▶ **How to complete this task**
Below are some entries. Copy each line that holds the string "column".

▶ **Data for processing**
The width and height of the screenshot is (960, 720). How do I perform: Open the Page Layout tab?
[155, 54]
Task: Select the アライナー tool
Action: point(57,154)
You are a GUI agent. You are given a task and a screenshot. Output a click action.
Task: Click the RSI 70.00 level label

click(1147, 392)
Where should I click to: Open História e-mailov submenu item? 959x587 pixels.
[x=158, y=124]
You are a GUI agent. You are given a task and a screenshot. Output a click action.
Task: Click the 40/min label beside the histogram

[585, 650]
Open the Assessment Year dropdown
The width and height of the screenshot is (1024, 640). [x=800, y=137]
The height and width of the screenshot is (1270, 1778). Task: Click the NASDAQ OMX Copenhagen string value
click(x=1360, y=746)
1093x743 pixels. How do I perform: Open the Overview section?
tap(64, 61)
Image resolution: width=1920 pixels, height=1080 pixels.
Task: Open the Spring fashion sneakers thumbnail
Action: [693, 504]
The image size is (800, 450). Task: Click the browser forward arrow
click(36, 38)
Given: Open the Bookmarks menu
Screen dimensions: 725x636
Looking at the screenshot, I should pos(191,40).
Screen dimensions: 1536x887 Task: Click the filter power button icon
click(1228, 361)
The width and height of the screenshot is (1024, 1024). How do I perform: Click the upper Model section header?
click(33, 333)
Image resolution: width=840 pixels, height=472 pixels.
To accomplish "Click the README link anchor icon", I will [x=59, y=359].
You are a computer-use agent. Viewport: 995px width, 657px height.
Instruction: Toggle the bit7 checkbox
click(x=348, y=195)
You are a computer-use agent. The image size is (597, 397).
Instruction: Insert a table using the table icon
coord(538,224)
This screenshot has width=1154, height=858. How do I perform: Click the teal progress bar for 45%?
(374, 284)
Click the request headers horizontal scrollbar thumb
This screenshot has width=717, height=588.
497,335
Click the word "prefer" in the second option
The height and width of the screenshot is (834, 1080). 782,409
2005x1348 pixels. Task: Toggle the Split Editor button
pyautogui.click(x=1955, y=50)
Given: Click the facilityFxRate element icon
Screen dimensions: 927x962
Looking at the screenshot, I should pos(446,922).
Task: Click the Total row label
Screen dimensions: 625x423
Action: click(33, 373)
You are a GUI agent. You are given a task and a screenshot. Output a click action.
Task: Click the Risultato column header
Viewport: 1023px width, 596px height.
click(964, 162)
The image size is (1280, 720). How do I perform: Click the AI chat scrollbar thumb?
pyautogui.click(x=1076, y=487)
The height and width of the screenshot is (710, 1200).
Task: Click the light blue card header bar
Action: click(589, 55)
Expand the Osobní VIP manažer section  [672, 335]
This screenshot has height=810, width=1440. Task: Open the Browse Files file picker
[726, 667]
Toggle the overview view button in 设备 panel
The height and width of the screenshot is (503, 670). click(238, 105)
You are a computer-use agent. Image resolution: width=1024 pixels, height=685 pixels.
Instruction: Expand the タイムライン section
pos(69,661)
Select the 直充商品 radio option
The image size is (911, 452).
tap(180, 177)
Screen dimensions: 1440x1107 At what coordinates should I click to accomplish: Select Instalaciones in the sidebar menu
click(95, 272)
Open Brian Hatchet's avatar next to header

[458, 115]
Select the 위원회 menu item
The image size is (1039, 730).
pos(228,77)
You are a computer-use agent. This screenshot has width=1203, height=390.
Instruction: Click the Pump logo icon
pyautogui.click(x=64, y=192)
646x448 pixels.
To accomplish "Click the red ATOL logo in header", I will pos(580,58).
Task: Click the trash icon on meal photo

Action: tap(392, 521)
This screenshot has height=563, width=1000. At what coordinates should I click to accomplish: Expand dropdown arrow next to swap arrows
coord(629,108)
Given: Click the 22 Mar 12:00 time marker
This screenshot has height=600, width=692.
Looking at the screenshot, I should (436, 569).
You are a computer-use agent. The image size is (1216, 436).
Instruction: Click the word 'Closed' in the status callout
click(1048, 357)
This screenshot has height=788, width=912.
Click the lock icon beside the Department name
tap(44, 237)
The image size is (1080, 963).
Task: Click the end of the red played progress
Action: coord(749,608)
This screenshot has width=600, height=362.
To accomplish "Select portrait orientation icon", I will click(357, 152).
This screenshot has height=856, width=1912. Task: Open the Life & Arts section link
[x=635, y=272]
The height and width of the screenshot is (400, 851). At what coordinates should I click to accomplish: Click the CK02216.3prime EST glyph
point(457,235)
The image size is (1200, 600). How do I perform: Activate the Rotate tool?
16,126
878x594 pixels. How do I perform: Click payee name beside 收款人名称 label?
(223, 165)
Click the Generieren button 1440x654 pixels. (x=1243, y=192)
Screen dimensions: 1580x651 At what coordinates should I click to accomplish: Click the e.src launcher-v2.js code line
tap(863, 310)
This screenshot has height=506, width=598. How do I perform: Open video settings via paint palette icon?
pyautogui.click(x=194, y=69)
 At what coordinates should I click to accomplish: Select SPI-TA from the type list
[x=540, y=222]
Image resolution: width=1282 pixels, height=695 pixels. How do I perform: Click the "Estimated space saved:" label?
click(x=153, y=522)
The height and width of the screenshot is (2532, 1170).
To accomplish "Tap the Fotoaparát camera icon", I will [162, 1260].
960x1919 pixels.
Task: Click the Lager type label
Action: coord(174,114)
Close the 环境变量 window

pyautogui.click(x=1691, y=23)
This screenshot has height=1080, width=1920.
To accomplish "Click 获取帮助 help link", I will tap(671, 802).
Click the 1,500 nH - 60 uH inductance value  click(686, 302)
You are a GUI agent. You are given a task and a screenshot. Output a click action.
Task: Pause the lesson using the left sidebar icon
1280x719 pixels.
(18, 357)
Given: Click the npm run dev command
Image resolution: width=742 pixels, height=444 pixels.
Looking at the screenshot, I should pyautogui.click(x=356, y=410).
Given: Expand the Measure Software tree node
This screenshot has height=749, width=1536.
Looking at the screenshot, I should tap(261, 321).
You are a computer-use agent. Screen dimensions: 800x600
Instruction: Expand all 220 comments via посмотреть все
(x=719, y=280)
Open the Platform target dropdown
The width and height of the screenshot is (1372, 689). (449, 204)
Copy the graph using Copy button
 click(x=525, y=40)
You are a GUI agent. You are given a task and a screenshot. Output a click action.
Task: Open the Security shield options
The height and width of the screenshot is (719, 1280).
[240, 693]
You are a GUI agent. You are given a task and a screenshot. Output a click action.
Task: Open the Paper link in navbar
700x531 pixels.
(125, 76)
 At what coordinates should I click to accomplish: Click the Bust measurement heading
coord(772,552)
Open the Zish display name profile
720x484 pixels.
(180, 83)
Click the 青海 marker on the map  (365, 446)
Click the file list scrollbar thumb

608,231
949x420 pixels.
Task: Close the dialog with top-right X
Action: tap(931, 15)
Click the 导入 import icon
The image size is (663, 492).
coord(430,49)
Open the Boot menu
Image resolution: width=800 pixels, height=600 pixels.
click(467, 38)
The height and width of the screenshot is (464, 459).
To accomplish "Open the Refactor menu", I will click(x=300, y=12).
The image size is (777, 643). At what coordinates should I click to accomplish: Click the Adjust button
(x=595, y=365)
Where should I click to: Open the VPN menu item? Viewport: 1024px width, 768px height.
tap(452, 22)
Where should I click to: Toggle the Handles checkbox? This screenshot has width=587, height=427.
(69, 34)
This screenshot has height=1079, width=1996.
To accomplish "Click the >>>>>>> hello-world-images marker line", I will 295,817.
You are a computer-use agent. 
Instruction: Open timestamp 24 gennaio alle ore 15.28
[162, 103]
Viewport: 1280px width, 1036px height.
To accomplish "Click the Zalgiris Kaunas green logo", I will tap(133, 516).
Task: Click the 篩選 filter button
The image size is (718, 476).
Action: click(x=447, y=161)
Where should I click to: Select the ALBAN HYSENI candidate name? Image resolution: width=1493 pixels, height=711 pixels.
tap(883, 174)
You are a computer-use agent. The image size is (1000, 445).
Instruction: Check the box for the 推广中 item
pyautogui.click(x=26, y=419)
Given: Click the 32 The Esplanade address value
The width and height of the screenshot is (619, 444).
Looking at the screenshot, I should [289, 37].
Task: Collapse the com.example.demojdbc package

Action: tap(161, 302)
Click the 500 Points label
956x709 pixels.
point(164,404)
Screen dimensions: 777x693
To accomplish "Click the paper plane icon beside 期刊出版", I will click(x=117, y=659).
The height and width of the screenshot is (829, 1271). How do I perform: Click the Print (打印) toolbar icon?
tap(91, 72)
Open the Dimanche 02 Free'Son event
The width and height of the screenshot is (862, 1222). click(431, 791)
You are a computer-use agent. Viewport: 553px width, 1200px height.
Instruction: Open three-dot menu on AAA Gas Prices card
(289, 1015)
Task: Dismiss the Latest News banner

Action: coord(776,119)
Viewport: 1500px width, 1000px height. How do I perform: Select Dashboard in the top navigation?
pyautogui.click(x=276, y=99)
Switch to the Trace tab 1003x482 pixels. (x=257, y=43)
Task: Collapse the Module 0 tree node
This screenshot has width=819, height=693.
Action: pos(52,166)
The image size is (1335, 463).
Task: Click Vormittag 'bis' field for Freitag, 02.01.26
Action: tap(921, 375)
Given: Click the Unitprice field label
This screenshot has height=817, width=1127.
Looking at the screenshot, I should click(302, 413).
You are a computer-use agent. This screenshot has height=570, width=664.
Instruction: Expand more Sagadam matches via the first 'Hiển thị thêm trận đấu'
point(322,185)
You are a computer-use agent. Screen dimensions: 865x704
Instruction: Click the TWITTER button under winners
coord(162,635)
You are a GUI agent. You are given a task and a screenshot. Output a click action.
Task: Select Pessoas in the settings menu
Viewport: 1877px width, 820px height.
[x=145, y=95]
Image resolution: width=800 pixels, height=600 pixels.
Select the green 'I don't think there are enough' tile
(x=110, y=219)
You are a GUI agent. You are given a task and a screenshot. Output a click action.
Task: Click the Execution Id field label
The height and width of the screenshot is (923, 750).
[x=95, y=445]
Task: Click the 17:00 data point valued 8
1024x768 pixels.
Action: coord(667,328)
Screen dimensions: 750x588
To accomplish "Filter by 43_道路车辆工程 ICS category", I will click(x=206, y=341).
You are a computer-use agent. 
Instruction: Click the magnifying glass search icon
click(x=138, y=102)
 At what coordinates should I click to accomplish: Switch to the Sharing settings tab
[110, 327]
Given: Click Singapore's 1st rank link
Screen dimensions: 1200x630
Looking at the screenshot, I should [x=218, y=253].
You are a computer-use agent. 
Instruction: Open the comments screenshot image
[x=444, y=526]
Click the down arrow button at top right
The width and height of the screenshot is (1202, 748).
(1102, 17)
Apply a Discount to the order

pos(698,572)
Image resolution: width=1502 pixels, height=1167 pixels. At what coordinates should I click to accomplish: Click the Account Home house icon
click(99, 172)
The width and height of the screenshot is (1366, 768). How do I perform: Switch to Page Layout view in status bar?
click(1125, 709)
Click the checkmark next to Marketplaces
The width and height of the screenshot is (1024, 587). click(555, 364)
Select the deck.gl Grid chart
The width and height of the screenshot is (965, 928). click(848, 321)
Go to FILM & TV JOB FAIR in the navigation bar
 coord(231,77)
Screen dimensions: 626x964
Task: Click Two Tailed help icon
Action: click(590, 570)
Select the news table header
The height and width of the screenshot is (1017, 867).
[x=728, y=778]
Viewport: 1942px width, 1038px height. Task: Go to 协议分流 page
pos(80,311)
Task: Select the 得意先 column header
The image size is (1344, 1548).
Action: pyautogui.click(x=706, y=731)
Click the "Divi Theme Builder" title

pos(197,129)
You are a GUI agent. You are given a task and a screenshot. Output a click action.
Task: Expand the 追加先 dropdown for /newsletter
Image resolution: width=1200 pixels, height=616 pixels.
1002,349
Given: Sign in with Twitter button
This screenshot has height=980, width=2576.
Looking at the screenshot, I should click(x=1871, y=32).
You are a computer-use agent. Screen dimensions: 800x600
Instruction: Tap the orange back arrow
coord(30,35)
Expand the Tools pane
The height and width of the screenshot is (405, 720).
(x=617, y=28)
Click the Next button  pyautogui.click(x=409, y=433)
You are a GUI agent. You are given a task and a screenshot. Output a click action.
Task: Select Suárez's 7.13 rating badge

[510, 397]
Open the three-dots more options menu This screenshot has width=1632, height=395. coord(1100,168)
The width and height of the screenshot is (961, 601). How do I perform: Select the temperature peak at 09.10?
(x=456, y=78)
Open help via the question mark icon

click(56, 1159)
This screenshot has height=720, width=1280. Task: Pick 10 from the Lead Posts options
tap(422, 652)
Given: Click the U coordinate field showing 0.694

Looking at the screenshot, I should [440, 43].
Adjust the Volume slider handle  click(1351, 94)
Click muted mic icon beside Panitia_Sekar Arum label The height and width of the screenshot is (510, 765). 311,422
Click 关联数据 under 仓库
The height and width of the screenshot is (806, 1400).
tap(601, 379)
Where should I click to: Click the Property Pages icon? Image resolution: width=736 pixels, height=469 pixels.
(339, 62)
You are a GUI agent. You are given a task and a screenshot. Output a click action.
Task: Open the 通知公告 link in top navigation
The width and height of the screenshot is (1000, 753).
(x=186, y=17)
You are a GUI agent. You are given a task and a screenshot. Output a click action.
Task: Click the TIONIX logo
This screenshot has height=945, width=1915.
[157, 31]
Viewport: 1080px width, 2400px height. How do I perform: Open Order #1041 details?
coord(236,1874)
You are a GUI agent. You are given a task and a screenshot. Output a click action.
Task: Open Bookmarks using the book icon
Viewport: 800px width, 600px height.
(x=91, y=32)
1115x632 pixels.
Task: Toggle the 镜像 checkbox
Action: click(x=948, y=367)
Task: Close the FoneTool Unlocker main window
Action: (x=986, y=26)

▶ **Response area**
Task: Click the Risultato column header
Task: Select the 得意先 column header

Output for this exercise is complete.